> To do:
Print exactly the lines below between the line containing "The image size is (2360, 1240)." and the line containing "Open the Position dropdown chevron", counting both of those lines. Leave pictures out.

[Pixel coordinate grounding data]
+ + + + + + +
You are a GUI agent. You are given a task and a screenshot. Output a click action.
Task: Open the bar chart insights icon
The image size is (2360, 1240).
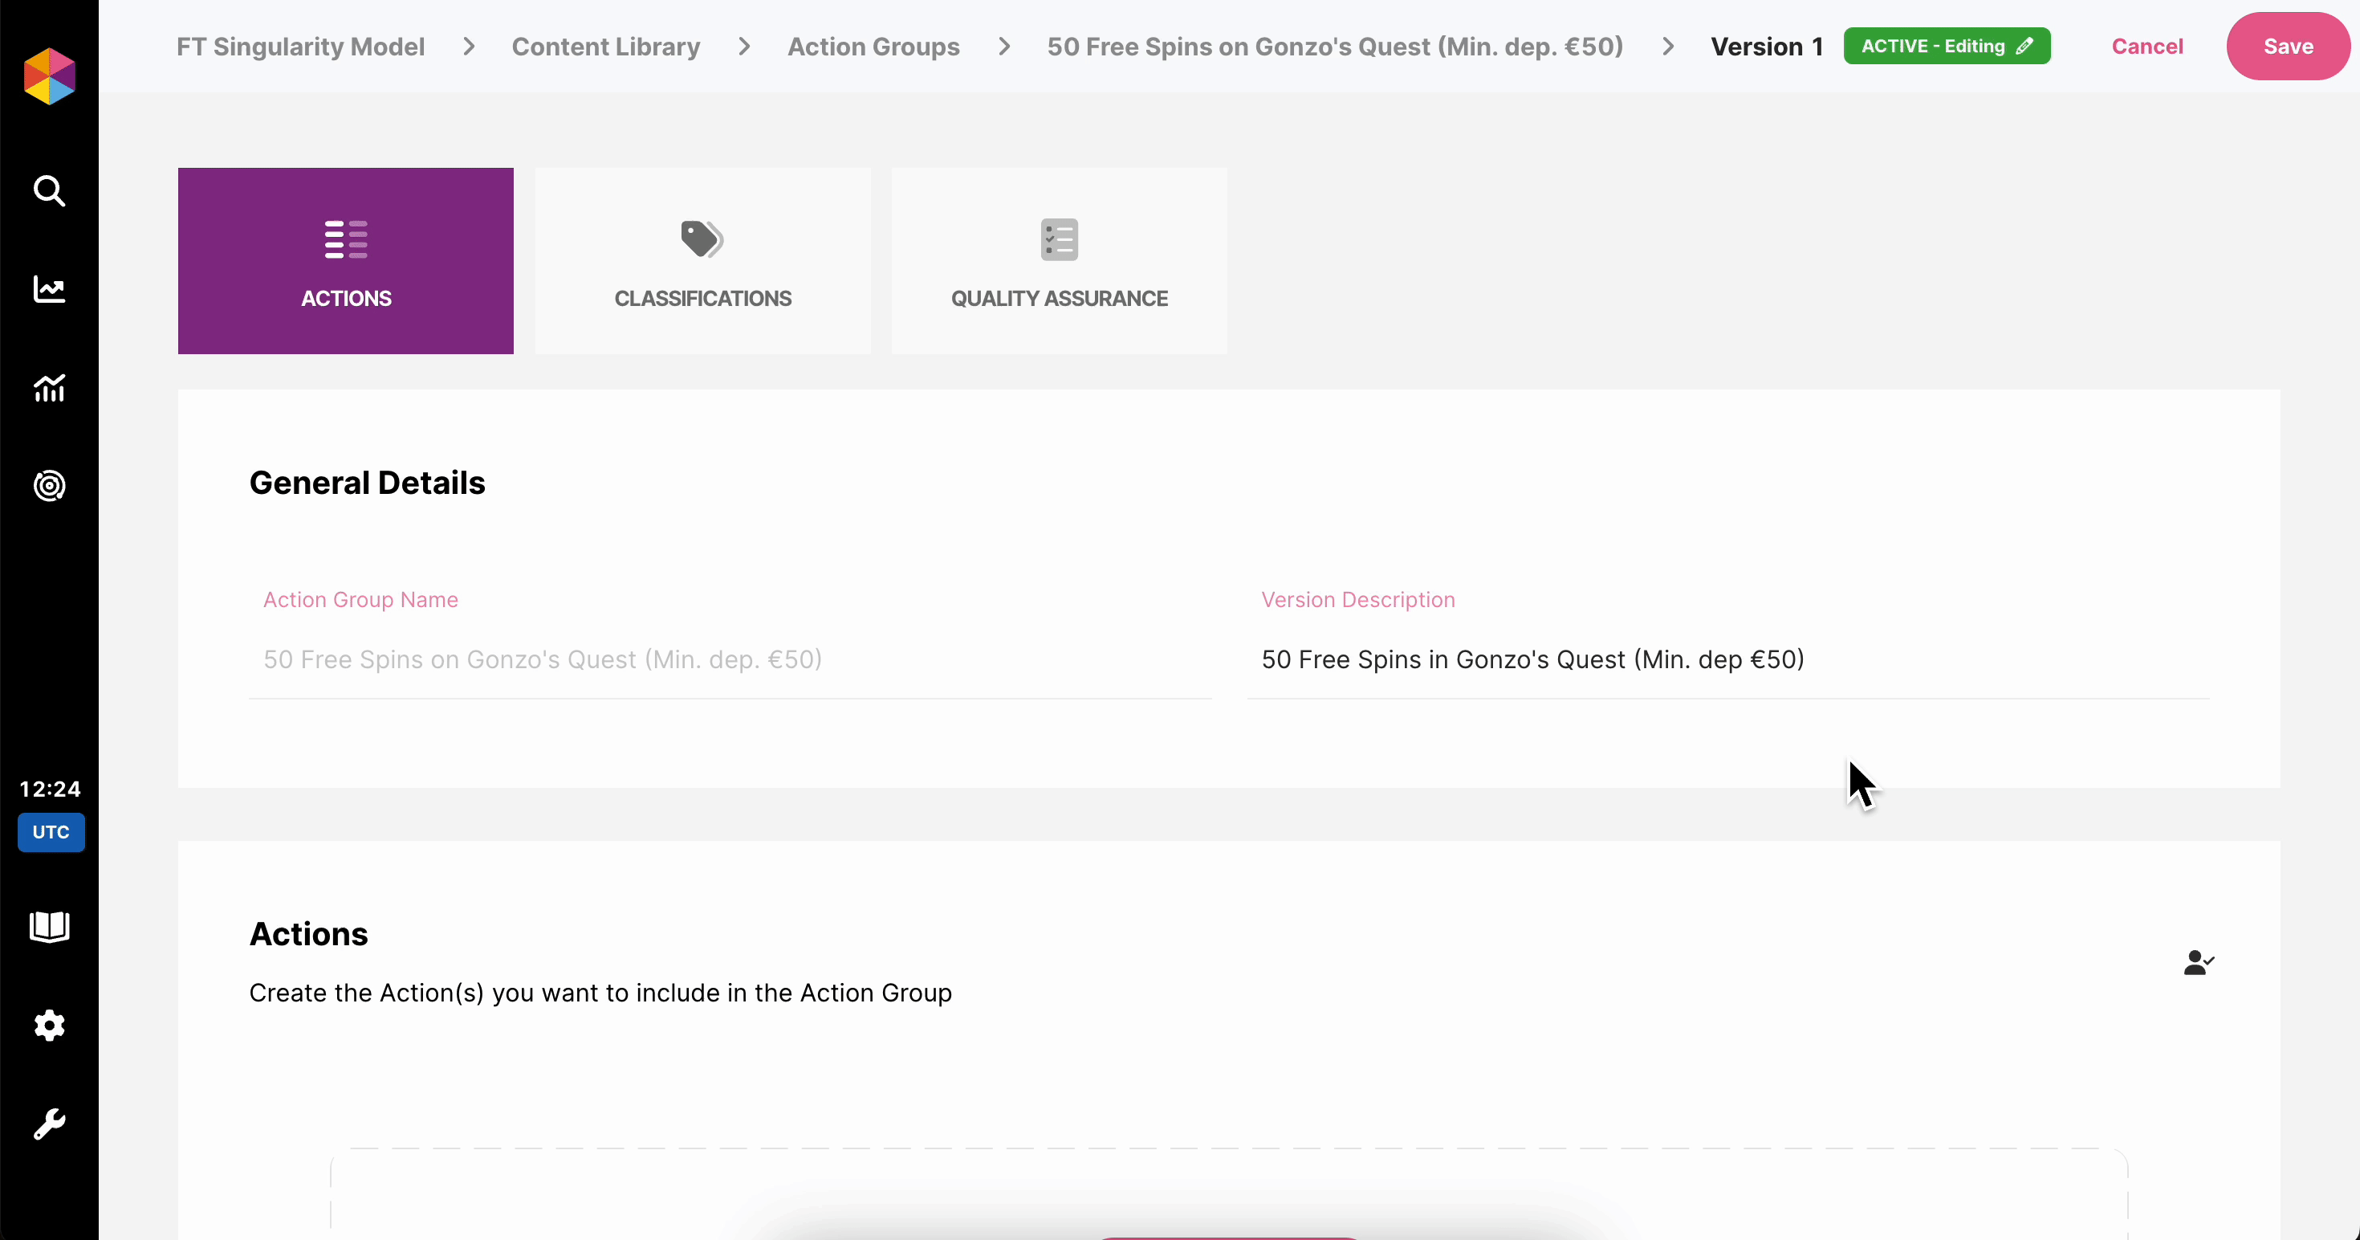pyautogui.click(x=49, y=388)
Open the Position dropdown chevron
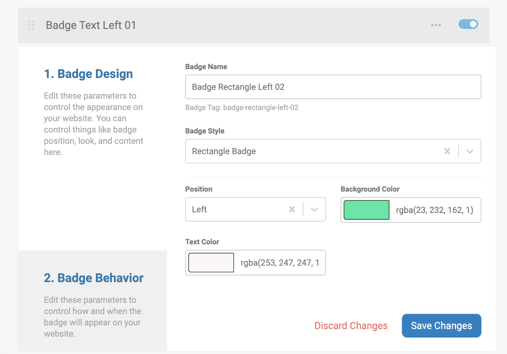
+ + + + + + +
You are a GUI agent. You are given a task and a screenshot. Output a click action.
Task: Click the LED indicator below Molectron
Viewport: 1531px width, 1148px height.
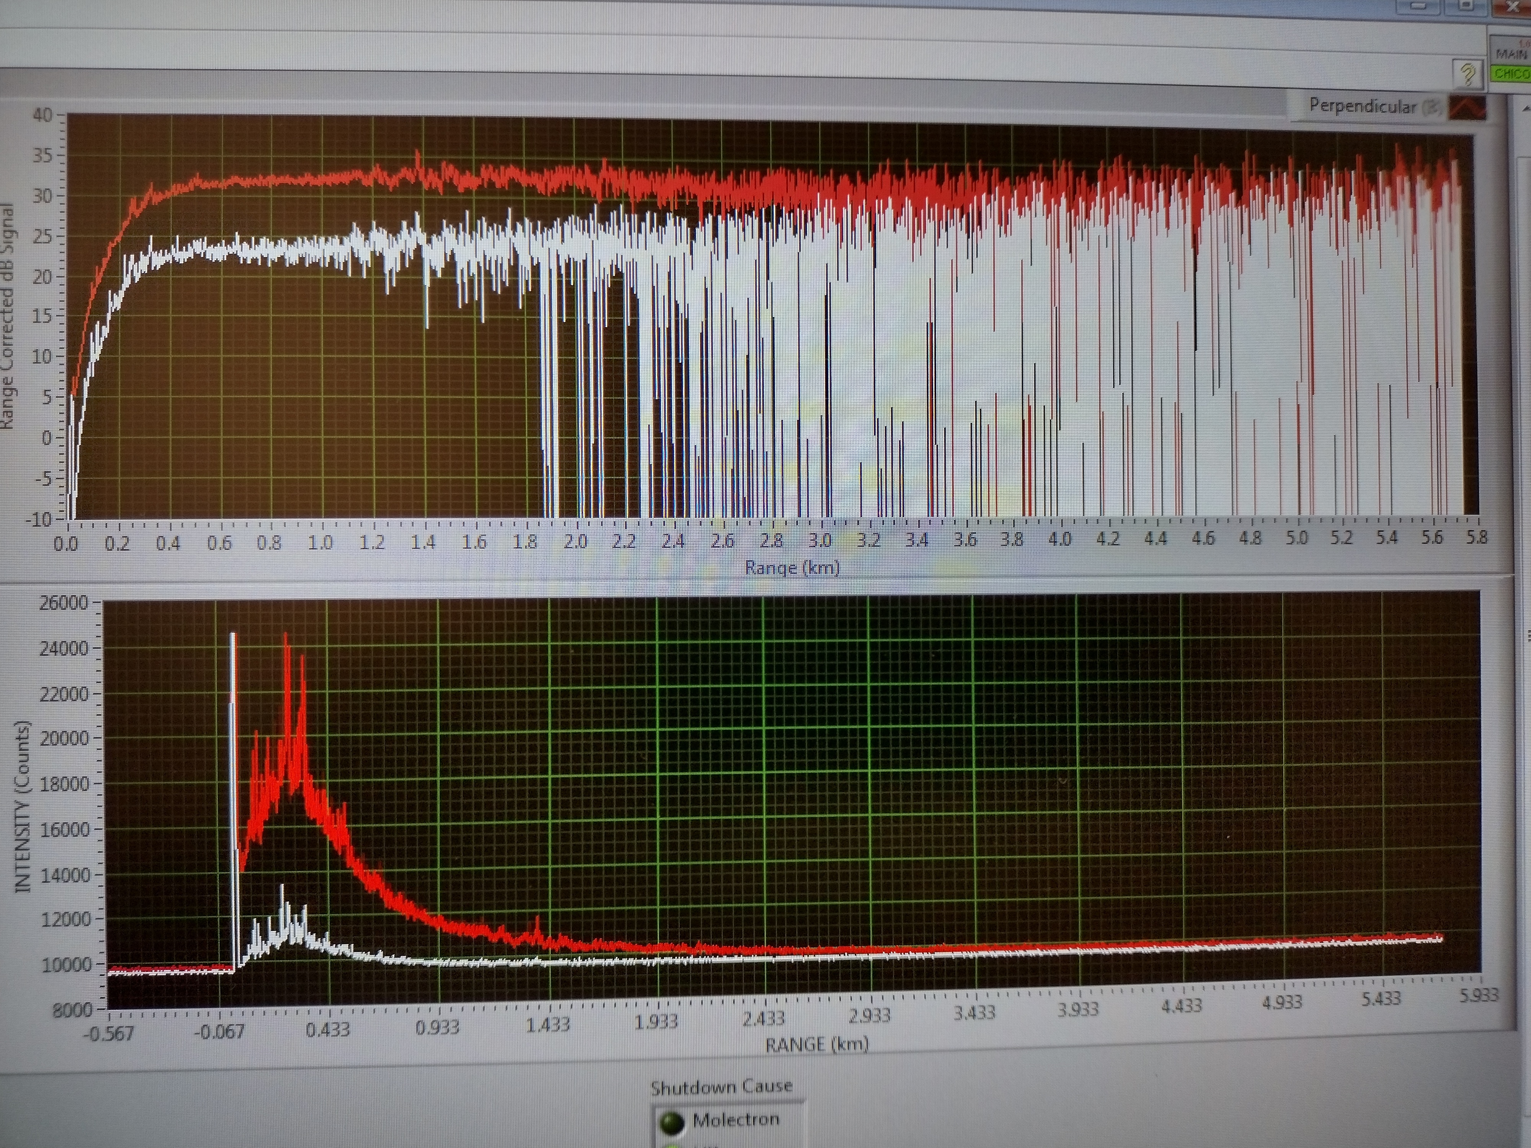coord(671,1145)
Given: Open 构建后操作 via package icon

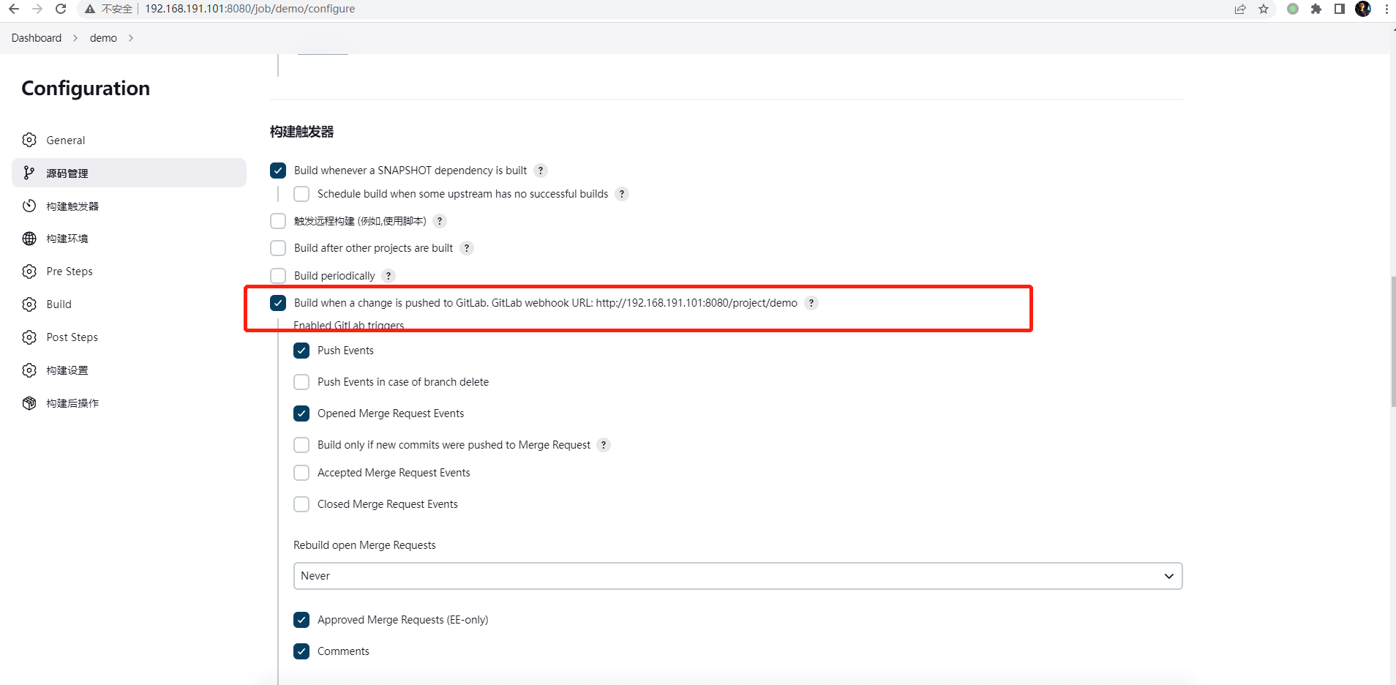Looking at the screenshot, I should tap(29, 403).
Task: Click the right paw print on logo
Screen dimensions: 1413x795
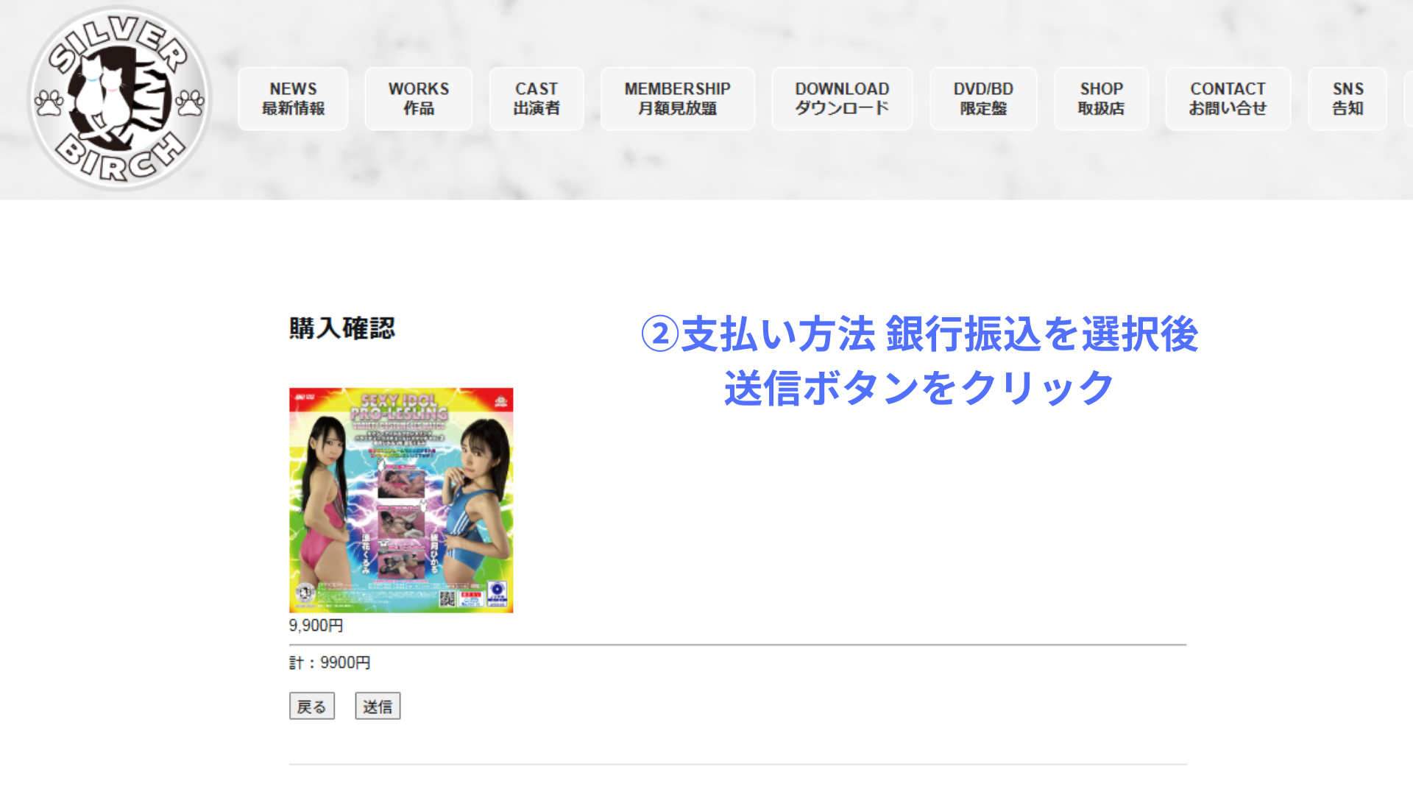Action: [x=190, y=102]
+ + + + + + +
> Answer box:
The image size is (2360, 1240).
pyautogui.click(x=49, y=388)
Open the Position dropdown chevron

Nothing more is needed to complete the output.